◆ **正文**
"""

题目

A string S of lowercase English letters is given. We want to partition this string into as many parts as possible so that each letter appears in at most one part, and return a list of integers representing the size of these parts.

Example 1:

  1. Input: S = "ababcbacadefegdehijhklij"
  2. Output: [9,7,8]
  3. Explanation:
  4. The partition is "ababcbaca", "defegde", "hijhklij".
  5. This is a partition so that each letter appears in at most one part.
  6. A partition like "ababcbacadefegde", "hijhklij" is incorrect, because it splits S into less parts.

Note:

  • S will have length in range [1, 500].
  • S will consist of lowercase English letters ('a' to 'z') only.

题意

将给定字符串划分成尽可能多的子串,使得同一个字母只出现在一个子串中。

思路

主要思想是记录每个字母出现的最后一个位置,得到每个字母的出现区间。对于一个字母的出现区间S,如果其中有字母的结束位置大于S的右端点,那么需要更新右端点,直到右端点对应字母的结束位置就是右端点本身,这样就找到了一个符合条件的子串。

代码实现

Java

  1. class Solution {
  2.     public List<Integer> partitionLabels(String S) {
  3.         List<Integer> ans = new ArrayList<>();
  4.         int[] ends = new int[26];
  5.         for (int i = 0; i < S.length(); i++) {
  6.             char c = S.charAt(i);
  7.             ends[c - 'a'] = Math.max(ends[c - 'a'], i);
  8.         }
  9.         int start = 0, end = 0;
  10.         for (int i = 0; i < S.length(); i++) {
  11.             char c = S.charAt(i);
  12.             end = Math.max(end, ends[c - 'a']);
  13.             if (end == i) {
  14.                 ans.add(end - start + 1);
  15.                 start = i + 1;
  16.             }
  17.         }
  18.         return ans;
  19.     }
  20. }

"""

◆ **数据条目**

"""

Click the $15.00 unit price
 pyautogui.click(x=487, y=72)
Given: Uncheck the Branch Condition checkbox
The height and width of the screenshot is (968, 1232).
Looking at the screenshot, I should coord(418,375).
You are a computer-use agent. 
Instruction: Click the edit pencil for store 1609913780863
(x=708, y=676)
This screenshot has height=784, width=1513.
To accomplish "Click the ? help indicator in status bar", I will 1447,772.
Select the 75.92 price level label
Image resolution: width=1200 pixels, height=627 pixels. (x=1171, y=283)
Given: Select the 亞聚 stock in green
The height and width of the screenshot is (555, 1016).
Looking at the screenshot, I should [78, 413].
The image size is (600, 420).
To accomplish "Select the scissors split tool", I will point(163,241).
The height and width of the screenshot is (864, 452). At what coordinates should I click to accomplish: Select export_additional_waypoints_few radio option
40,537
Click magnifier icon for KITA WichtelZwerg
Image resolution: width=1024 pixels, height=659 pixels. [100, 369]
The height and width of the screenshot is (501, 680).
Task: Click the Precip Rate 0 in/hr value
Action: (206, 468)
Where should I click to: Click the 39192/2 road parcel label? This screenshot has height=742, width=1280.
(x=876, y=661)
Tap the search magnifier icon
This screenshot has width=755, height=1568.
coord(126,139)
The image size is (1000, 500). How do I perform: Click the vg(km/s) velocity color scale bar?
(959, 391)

"""

◆ **设定任务**
把字符串划分题解中从“1. Input: S”一直到“into less parts.”的所有内容原样抄录下来。

◆ **练习答案**
1. Input: S = "ababcbacadefegdehijhklij"
  2. Output: [9,7,8]
  3. Explanation:
  4. The partition is "ababcbaca", "defegde", "hijhklij".
  5. This is a partition so that each letter appears in at most one part.
  6. A partition like "ababcbacadefegde", "hijhklij" is incorrect, because it splits S into less parts.